[ACTION ITEM]
The answer is to be the data that follows, transcribed exactly, minus its pictures.

Collected data:

──────

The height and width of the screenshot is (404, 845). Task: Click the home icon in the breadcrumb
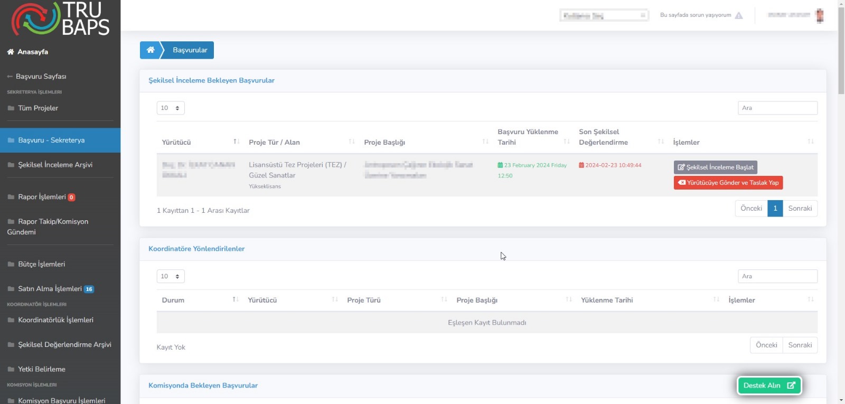tap(151, 50)
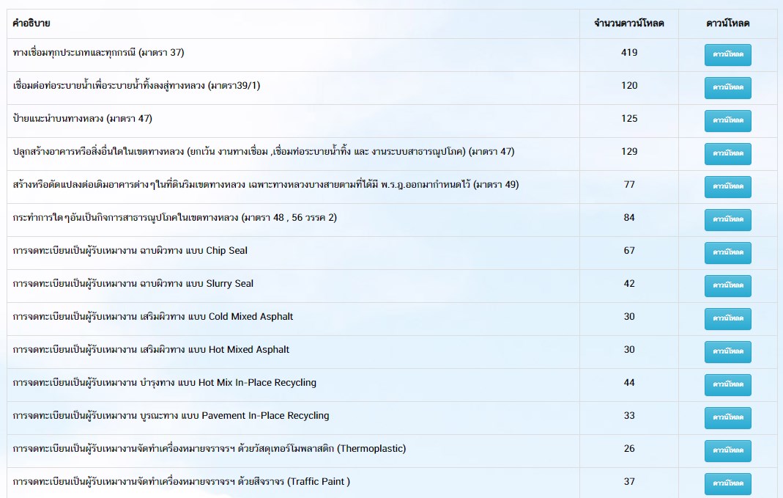Download the มาตรา 49 building modification form
This screenshot has height=498, width=783.
[x=727, y=187]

──────

[EXERCISE RESULT]
The height and width of the screenshot is (404, 845). Task: Click the home icon in the breadcrumb
tap(151, 50)
Download the มาตรา 49 building modification form
This screenshot has height=498, width=783.
[x=727, y=187]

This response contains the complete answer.